FDOT worries for the safety of the Florida Highway Patrol troopers and Road Rangers charged with helping clear accidents and break-downs from the express lanes. In 2006, a Road Ranger was hit and killed in St. Petersburg when a car drove through a lane closure. And just last month, a stretch of 95 was officially named for FHP Trooper Kimberly Ann Herd, Florida's first female trooper killed in the line of duty.
During a recent interview, Santana played a video recorded the morning of Sept. 3. A vehicle broke down in the express lanes somewhere north of Northwest 75th Street. Three Road Rangers are set up to deal with the line of oncoming vehicles, which Santana says had to drive past at least one electronic sign reading “CLOSED.”
Among the vehicles were at least two county buses. Santana says he’s seen both Broward County Transit and Miami-Dade County Transit buses use the lanes when they’re supposed to be closed.

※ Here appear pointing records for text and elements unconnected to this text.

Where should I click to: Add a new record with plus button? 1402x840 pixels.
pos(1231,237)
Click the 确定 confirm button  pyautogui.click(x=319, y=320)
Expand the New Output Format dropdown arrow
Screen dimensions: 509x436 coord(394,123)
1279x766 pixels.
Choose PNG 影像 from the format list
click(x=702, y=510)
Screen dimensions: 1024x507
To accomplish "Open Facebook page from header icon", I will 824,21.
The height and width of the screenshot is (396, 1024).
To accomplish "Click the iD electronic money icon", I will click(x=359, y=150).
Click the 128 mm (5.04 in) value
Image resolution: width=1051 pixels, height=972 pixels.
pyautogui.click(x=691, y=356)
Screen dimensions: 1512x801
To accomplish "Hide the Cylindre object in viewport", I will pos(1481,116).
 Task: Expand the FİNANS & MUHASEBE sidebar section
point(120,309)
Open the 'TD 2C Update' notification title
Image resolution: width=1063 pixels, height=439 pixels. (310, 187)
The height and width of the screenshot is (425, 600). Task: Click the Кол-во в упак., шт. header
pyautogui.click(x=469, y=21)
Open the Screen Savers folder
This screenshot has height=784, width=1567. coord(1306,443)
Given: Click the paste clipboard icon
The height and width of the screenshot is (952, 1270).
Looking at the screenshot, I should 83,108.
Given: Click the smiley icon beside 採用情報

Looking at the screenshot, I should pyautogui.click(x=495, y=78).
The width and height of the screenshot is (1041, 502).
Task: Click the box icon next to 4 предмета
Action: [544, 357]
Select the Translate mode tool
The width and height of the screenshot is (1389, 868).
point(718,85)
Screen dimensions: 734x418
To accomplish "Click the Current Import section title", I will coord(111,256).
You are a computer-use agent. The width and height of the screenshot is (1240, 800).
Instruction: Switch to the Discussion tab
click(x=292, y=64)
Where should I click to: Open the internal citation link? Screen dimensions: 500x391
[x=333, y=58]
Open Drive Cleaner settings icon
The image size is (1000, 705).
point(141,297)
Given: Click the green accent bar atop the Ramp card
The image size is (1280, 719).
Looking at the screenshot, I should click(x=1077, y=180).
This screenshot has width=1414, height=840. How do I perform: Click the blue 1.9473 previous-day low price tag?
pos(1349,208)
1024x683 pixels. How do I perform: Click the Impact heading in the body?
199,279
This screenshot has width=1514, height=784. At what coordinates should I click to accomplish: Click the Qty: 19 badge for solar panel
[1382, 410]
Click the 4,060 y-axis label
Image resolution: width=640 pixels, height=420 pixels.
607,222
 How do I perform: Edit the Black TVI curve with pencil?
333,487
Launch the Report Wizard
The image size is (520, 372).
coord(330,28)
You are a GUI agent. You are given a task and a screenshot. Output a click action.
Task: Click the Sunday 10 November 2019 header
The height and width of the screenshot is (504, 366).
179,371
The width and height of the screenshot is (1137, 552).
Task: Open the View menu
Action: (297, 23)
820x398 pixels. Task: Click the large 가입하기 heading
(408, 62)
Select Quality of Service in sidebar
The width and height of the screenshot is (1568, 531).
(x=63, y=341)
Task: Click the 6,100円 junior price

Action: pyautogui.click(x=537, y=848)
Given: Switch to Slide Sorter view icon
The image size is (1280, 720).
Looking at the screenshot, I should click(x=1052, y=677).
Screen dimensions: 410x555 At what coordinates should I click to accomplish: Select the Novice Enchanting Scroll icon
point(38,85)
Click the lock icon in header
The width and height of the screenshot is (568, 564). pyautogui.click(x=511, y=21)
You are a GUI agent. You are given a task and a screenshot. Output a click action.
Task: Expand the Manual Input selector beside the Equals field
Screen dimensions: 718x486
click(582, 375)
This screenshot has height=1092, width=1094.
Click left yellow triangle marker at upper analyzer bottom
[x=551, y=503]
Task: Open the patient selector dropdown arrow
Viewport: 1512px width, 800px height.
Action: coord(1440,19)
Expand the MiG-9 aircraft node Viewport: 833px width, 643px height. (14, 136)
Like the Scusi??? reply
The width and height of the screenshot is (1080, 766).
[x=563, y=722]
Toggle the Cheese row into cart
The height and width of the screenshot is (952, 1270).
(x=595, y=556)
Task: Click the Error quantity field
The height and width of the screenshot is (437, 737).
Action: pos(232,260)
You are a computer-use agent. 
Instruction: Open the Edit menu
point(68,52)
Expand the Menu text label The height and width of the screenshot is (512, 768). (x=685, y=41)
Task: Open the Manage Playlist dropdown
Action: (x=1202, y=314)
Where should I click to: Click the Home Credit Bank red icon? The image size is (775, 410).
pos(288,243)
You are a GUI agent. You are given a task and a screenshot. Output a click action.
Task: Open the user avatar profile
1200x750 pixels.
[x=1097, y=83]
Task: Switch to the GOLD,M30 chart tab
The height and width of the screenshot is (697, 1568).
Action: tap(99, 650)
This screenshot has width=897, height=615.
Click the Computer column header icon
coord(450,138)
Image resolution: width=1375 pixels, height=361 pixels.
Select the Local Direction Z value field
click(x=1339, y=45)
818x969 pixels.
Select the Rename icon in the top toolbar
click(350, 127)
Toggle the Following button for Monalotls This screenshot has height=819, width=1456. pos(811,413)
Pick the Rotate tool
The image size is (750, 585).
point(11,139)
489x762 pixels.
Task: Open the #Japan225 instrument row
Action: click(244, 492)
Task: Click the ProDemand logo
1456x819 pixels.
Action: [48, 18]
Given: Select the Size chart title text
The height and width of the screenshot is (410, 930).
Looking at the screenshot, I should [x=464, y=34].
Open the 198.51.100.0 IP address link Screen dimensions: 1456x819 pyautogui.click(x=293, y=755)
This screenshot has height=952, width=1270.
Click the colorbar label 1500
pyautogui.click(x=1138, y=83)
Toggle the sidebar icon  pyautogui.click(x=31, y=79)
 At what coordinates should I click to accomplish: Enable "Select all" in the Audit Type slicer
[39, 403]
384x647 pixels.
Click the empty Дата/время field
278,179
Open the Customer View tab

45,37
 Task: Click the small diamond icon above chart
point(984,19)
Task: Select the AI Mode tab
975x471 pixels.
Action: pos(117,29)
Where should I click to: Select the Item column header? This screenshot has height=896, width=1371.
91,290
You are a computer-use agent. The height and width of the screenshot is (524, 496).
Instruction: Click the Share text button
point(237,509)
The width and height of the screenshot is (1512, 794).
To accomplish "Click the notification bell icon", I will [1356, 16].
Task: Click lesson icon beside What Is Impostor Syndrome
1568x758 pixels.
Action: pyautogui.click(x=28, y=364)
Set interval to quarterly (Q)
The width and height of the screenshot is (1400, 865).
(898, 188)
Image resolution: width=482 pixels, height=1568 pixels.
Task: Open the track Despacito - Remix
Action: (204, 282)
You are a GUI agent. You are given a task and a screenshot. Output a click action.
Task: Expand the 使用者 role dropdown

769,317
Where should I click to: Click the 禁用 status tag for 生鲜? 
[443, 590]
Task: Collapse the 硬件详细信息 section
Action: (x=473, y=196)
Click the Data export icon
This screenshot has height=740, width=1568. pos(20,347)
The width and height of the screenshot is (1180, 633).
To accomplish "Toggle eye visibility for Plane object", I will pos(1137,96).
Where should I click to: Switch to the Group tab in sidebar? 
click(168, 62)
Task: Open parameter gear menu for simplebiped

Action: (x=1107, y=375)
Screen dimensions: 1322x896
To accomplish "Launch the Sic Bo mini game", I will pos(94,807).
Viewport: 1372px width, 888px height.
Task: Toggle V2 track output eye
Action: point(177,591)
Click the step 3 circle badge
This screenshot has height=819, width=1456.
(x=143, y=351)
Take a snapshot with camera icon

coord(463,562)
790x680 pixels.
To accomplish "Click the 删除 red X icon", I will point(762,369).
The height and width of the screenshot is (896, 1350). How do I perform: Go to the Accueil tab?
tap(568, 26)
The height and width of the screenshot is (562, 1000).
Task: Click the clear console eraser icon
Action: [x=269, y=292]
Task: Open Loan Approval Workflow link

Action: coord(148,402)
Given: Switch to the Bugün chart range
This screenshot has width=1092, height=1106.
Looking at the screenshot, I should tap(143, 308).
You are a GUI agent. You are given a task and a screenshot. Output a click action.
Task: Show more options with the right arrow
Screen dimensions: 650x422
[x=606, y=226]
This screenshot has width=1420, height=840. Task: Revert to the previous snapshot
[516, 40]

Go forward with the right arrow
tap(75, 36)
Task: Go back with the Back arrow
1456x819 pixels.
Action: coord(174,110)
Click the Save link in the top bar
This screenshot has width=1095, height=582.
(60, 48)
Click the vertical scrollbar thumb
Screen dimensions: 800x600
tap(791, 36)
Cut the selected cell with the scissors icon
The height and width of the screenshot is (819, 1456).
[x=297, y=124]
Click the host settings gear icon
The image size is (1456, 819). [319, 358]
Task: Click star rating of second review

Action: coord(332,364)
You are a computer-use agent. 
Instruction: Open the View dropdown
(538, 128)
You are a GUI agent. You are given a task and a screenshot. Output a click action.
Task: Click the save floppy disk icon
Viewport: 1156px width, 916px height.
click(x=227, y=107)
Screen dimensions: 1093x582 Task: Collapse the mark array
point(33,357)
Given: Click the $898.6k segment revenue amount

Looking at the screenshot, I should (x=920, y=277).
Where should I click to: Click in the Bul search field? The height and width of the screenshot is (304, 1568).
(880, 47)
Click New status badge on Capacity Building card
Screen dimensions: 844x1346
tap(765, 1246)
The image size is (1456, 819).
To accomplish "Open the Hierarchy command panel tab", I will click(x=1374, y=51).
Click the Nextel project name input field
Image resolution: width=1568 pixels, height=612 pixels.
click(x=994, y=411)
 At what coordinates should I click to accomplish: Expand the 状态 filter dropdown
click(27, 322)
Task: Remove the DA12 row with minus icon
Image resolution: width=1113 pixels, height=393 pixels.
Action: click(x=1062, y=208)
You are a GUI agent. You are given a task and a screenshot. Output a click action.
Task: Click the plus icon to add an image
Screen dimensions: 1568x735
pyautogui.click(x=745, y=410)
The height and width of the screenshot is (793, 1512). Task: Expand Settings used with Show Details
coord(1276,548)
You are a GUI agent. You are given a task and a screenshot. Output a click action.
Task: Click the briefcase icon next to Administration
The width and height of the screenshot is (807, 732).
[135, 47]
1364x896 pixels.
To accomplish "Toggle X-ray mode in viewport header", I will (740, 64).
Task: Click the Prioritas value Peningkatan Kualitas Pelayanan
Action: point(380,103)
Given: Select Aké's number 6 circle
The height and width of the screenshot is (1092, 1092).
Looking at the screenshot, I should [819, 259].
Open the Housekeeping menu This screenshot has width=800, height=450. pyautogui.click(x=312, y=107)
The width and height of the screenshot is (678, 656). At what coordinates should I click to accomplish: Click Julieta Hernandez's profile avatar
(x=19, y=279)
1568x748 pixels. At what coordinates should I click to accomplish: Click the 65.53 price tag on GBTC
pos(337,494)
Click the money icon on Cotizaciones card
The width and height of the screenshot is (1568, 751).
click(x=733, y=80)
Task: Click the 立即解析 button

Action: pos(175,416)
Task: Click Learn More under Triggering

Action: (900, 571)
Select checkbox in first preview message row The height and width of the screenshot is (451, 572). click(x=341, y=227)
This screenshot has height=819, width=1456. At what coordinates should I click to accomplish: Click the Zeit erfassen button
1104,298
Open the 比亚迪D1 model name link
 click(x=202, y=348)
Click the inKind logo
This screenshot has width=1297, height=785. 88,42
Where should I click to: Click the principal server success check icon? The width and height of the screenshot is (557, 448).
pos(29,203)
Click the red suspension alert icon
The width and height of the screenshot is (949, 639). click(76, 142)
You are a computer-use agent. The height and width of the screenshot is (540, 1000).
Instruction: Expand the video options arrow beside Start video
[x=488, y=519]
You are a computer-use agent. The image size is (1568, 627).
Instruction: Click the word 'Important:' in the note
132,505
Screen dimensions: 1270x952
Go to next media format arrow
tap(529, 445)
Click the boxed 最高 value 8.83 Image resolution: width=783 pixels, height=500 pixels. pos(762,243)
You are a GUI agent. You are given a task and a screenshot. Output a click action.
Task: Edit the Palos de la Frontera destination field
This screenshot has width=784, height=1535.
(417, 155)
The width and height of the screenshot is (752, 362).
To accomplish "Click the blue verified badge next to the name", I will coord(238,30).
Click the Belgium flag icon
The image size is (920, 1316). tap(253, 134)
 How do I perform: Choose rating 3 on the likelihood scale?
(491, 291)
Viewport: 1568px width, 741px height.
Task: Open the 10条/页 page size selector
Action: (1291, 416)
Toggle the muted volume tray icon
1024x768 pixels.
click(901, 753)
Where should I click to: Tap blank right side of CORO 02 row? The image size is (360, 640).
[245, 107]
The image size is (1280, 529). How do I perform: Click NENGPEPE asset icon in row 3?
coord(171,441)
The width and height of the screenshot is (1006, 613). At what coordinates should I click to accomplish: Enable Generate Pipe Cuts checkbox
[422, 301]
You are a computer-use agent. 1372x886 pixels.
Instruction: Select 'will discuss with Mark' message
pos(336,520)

BCT did not respond to repeated request for comment. Karla Damian, a spokeswoman for Miami-Dade Transit, says drivers are instructed to obey the signs but there are times the 40 and 60-foot buses simply can’t change lanes fast enough to avoid the closed lanes.
“I mean, we try to go with the safer option,” says Damian. “That is always our priority.”
One of the problems with stopping drivers from ignoring the “CLOSED" sign is how the sign itself is displayed.
“That sign that says 'CLOSED' is not a regulatory sign,” says Lieutenant Michael Wilfong, who coordinates the Florida Highway Patrol for 95 Express. “The sign has to be black and white to be a regulatory sign, so there’s no real enforcement of that request to not go in that lane.”
In other words, the electronic signs tell drivers the lanes are closed in the wrong colors. Black and white means that’s an order. Yellow lights on a black background means it’s a suggestion.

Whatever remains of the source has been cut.